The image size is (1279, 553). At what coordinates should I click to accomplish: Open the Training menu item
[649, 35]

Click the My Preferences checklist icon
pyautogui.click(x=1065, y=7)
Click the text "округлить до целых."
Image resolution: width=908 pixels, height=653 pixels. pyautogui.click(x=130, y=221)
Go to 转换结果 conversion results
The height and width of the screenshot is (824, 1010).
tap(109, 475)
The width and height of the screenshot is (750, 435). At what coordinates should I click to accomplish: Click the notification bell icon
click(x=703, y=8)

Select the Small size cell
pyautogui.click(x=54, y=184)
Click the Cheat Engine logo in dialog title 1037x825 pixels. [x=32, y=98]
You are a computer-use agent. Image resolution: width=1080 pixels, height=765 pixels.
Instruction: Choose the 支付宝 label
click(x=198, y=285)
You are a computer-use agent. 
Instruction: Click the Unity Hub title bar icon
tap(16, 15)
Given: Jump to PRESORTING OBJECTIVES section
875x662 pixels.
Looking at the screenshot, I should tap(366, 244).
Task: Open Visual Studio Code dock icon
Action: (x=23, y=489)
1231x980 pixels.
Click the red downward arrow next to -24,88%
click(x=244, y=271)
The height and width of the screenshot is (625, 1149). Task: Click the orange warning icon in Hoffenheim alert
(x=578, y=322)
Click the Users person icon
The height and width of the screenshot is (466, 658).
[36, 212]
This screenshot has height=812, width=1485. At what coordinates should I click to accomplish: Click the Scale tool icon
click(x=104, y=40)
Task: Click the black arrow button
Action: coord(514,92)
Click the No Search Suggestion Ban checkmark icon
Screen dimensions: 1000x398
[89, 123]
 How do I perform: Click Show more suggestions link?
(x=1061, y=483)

• Exercise brief: Can you reproduce every one of the records above, word for word and line for line, with nothing changed or left out?

• Solved exercise:
The image size is (1279, 553). At what coordinates should I click to accomplish: Open the Training menu item
[649, 35]

Click the My Preferences checklist icon
pyautogui.click(x=1065, y=7)
Click the text "округлить до целых."
Image resolution: width=908 pixels, height=653 pixels. pyautogui.click(x=130, y=221)
Go to 转换结果 conversion results
The height and width of the screenshot is (824, 1010).
tap(109, 475)
The width and height of the screenshot is (750, 435). At what coordinates should I click to accomplish: Click the notification bell icon
click(x=703, y=8)

Select the Small size cell
pyautogui.click(x=54, y=184)
Click the Cheat Engine logo in dialog title 1037x825 pixels. [x=32, y=98]
You are a computer-use agent. Image resolution: width=1080 pixels, height=765 pixels.
Instruction: Choose the 支付宝 label
click(x=198, y=285)
You are a computer-use agent. 
Instruction: Click the Unity Hub title bar icon
tap(16, 15)
Given: Jump to PRESORTING OBJECTIVES section
875x662 pixels.
Looking at the screenshot, I should tap(366, 244).
Task: Open Visual Studio Code dock icon
Action: (x=23, y=489)
1231x980 pixels.
Click the red downward arrow next to -24,88%
click(x=244, y=271)
The height and width of the screenshot is (625, 1149). Task: Click the orange warning icon in Hoffenheim alert
(x=578, y=322)
Click the Users person icon
The height and width of the screenshot is (466, 658).
[36, 212]
This screenshot has height=812, width=1485. At what coordinates should I click to accomplish: Click the Scale tool icon
click(x=104, y=40)
Task: Click the black arrow button
Action: coord(514,92)
Click the No Search Suggestion Ban checkmark icon
Screen dimensions: 1000x398
[89, 123]
 How do I perform: Click Show more suggestions link?
(x=1061, y=483)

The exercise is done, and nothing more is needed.